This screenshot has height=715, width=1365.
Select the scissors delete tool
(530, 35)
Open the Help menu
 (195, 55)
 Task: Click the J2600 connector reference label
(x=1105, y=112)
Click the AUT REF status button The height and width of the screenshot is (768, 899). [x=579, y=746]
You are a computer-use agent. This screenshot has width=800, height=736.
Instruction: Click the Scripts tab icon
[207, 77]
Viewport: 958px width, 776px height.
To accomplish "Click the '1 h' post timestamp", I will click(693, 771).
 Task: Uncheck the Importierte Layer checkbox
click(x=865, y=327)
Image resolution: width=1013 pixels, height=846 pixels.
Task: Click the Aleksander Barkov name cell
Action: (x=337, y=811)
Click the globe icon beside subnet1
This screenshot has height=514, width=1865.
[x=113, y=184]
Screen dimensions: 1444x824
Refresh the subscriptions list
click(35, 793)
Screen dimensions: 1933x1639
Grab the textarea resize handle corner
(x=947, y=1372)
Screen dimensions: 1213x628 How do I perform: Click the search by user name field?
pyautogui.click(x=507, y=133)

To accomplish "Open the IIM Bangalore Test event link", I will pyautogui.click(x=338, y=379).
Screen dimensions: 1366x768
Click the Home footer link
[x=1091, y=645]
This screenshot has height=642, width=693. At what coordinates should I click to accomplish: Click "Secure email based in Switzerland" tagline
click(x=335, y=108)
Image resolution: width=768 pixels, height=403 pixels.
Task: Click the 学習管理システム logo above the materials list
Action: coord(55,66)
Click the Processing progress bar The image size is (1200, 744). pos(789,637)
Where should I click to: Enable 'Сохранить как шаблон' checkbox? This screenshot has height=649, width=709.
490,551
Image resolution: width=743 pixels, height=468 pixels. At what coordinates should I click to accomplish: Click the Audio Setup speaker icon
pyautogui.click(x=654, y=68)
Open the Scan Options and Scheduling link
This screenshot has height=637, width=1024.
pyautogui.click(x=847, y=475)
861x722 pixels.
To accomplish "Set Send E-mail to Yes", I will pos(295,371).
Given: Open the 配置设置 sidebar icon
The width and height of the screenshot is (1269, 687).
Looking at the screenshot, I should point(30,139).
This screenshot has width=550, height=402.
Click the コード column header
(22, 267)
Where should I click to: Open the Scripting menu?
____
Aim of the task: Can you reproduce all of the records above line for line, with no changes?

Output:
This screenshot has height=715, width=1365.
Select the scissors delete tool
(530, 35)
Open the Help menu
 (195, 55)
 Task: Click the J2600 connector reference label
(x=1105, y=112)
Click the AUT REF status button The height and width of the screenshot is (768, 899). [x=579, y=746]
You are a computer-use agent. This screenshot has width=800, height=736.
Instruction: Click the Scripts tab icon
[207, 77]
Viewport: 958px width, 776px height.
To accomplish "Click the '1 h' post timestamp", I will click(693, 771).
 Task: Uncheck the Importierte Layer checkbox
click(x=865, y=327)
Image resolution: width=1013 pixels, height=846 pixels.
Task: Click the Aleksander Barkov name cell
Action: (x=337, y=811)
Click the globe icon beside subnet1
This screenshot has height=514, width=1865.
[x=113, y=184]
Screen dimensions: 1444x824
Refresh the subscriptions list
click(35, 793)
Screen dimensions: 1933x1639
Grab the textarea resize handle corner
(x=947, y=1372)
Screen dimensions: 1213x628 How do I perform: Click the search by user name field?
pyautogui.click(x=507, y=133)

To accomplish "Open the IIM Bangalore Test event link", I will pyautogui.click(x=338, y=379).
Screen dimensions: 1366x768
Click the Home footer link
[x=1091, y=645]
This screenshot has height=642, width=693. At what coordinates should I click to accomplish: Click "Secure email based in Switzerland" tagline
click(x=335, y=108)
Image resolution: width=768 pixels, height=403 pixels.
Task: Click the 学習管理システム logo above the materials list
Action: coord(55,66)
Click the Processing progress bar The image size is (1200, 744). pos(789,637)
Where should I click to: Enable 'Сохранить как шаблон' checkbox? This screenshot has height=649, width=709.
490,551
Image resolution: width=743 pixels, height=468 pixels. At what coordinates should I click to accomplish: Click the Audio Setup speaker icon
pyautogui.click(x=654, y=68)
Open the Scan Options and Scheduling link
This screenshot has height=637, width=1024.
pyautogui.click(x=847, y=475)
861x722 pixels.
To accomplish "Set Send E-mail to Yes", I will pos(295,371).
Given: Open the 配置设置 sidebar icon
The width and height of the screenshot is (1269, 687).
Looking at the screenshot, I should point(30,139).
This screenshot has width=550, height=402.
Click the コード column header
(22, 267)
Where should I click to: Open the Scripting menu?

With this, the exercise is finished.